TEMPO.CO, Vatikan - Dokumen Vatikan bocor menjelang pelantikan 22 kardinal baru. Dalam dokumen yang kini populer dengan sebutan Vatileaks ini, terurai mengenai pertarungan politik, salah urus keuangan, dan kekacauan administrasi yang melanda Takhta Suci Vatikan.
Laporan di media Italia menyebutkan para kardinal berebut pendukung untuk menonjol menjelang pemilihan paus masa depan. Di sisi lain, birokrasi menjadi berantakan karena Paus Benediktus memfokuskan perhatiannya pada hal-hal lain.
Sabtu besok, 22 'pangeran' Vatikan akan mendapatkan topi merah mereka, atau siebut birette, dan secara resmi diterima ke dalam klub elite petinggi yang akan memilih pengganti Benediktus jika sang paus mangkat.
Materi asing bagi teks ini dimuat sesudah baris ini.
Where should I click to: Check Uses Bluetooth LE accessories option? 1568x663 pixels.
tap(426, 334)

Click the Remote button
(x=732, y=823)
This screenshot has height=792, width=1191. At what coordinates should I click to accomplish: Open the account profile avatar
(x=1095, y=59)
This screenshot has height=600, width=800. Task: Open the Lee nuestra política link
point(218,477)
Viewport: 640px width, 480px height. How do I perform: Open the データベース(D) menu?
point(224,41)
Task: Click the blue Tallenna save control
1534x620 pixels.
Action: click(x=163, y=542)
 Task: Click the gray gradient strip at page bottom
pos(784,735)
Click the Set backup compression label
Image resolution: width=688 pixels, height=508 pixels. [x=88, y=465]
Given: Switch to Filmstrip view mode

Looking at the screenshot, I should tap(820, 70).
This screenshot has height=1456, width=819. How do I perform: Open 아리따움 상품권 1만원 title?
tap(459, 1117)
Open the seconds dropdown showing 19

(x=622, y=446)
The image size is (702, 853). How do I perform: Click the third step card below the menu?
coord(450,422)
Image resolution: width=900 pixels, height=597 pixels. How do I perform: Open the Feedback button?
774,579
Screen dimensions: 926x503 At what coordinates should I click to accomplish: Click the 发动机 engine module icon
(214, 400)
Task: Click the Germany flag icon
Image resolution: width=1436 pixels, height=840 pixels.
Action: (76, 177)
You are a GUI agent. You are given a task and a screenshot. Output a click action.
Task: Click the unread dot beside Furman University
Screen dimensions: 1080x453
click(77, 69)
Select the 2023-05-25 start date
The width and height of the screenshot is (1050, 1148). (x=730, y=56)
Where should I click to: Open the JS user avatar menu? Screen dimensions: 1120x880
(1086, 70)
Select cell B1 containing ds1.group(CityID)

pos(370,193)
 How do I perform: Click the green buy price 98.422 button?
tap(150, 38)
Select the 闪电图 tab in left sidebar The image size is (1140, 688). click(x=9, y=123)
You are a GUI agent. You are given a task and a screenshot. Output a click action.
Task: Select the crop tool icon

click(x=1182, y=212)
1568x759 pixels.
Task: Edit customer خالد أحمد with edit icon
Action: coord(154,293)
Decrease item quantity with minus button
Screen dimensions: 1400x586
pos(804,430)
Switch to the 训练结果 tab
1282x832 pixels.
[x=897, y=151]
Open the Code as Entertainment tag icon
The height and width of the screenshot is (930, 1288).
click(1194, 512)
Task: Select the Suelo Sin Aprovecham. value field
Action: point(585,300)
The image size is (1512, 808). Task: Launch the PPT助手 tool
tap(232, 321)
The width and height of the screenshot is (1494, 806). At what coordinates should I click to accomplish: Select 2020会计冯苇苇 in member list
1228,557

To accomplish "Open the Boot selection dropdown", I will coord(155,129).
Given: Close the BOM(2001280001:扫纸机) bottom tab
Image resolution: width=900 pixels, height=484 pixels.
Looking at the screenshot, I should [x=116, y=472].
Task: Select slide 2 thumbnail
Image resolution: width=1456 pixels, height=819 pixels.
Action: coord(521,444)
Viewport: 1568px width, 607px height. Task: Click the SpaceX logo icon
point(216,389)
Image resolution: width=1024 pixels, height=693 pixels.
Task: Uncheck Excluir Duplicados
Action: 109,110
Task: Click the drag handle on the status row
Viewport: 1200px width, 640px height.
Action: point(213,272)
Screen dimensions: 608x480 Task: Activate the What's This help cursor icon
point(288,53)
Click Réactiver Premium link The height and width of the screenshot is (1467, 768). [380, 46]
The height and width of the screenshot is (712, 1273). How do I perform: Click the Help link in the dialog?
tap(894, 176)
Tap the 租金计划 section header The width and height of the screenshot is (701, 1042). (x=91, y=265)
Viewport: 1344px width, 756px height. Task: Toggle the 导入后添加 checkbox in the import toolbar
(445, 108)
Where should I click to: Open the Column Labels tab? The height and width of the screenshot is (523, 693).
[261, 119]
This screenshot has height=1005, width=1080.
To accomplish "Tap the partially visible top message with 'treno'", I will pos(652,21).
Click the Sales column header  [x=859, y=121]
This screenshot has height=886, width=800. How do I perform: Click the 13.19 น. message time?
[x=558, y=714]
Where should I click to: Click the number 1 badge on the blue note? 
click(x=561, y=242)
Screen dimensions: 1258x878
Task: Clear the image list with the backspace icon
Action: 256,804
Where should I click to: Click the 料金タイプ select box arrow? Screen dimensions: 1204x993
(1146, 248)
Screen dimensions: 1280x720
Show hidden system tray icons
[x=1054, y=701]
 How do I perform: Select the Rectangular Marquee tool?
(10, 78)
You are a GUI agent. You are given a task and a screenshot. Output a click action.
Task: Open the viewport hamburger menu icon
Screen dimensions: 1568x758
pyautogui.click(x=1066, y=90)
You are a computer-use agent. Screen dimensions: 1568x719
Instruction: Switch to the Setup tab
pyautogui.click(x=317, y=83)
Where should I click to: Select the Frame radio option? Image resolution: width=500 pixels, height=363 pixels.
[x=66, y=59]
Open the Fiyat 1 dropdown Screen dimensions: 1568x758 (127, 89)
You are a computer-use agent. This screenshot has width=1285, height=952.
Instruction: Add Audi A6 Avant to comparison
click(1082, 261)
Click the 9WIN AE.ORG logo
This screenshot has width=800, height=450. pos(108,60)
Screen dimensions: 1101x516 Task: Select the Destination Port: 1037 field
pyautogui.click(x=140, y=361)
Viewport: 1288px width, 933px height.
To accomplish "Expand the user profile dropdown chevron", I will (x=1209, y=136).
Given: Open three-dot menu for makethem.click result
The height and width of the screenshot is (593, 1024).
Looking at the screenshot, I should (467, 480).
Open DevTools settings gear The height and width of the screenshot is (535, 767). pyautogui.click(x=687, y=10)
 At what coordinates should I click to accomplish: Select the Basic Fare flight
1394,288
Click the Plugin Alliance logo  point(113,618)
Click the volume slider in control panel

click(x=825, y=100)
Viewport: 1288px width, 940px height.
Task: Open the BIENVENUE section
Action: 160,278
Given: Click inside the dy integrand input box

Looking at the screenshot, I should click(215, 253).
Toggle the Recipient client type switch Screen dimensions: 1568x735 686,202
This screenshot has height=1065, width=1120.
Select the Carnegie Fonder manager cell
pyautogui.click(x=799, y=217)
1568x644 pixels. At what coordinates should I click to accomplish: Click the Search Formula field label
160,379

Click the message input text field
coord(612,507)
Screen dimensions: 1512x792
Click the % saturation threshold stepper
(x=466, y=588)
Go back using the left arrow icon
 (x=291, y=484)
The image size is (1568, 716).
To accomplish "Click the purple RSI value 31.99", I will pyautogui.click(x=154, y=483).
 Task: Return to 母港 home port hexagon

Seremoni akan diikuti 125 kardinal dari seluruh dunia yang berhak untuk memilih paus berikutnya.
Pada hari Jumat, kardinal baru dan lama bergabung dengan Sri Paus untuk menghadiri pra-konsistori yang diisi dengan refleksi penyebaran iman di dunia yang semakin sekuler. Pertemuan ini diampu oleh Timothy Dolan, Uskup Agung New York.
Skandal bocornya dokumen itu dimulai bulan lalu dengan diterbitkannya surat dari mantan administrator nomor dua Vatikan, Uskup Agung Carlo Maria Vigano, yang saat itu menjabat Wakil Gubernur Vatican City.
Vigano menyurati atasannya--bahkan Paus Benediktus XVI tahun 2011--terkait keyakinannya tentang adanya praktek korupsi. Dengan jabatan yang dipegangnya sepanjang dua tahun, 2009-2011, Vigano memiliki kewenangan dan tanggung jawab merawat seluruh taman, gedung, bangunan, jalan, museum, dan berbagai infrastruktur lain di Vatican City.
Dalam suratnya dia menyebutkan, ketika itu dia menemukan adanya jaringan korupsi, kolusi, dan nepotisme dalam kontrak-kontrak yang ada. Dia menemukan sejumlah bukti kuat kontrak yang dibuat dengan menggelembungkan harga, bekerja sama dengan para perusahaan pemenang tender. Bukannya diapresiasi, dia dicopot dari jabatannya dan dimutasi ke tempat lain.
Laporan berita berikutnya terfokuskan pada empat pejabat yang diselidiki atas tuduhan menggunakan rekening bank Vatikan untuk pencucian uang. Mereka kini masih dalam penyelidikan karena diduga melanggar hukum anti-pencucian uang Italia dengan mentransfer uang tunai dari dua rekening bank Vatikan tanpa mengidentifikasi pengirim atau penerima.
Kebocoran yang lebih baru adalah peringatan Vatikan tentang adanya komplotan yang berniat membunuh Paus tahun ini--sebuah skenario yang sejak itu telah didiskreditkan--dan dari perdebatan internal atas ruang lingkup dan kekuatan pengawas baru keuangan Vatikan. Juga apakah Takhta Suci yang baru memberlakukan hukum anti-pencucian uang yang lebih baik dari pendahulunya.
Skandal ini kemudian dijuluki "Vatileaks" setelah juru bicara Vatikan, Federico Lombardi, mencatat kesamaan dengan skandal dokumen Wikileaks yang melanda pemerintah AS. Vatileaks, katanya, justru menyeruak ketika Vatikan tengah berusaha untuk lebih transparan dalam urusan keuangan untuk mematuhi norma-norma internasional.
Dalam editorial minggu ini, Lombardi mengatakan kebocoran "cenderung menciptakan kebingungan dan kebingungan baru, dan untuk melemparkan citra buruk pada Vatikan, pemerintahan gereja, dan lebih luas lagi pada gereja itu sendiri."
"Kita harus tetap tenang dan menjaga saraf kita, menggunakan alasan--sesuatu yang tidak semua media melakukan," katanya.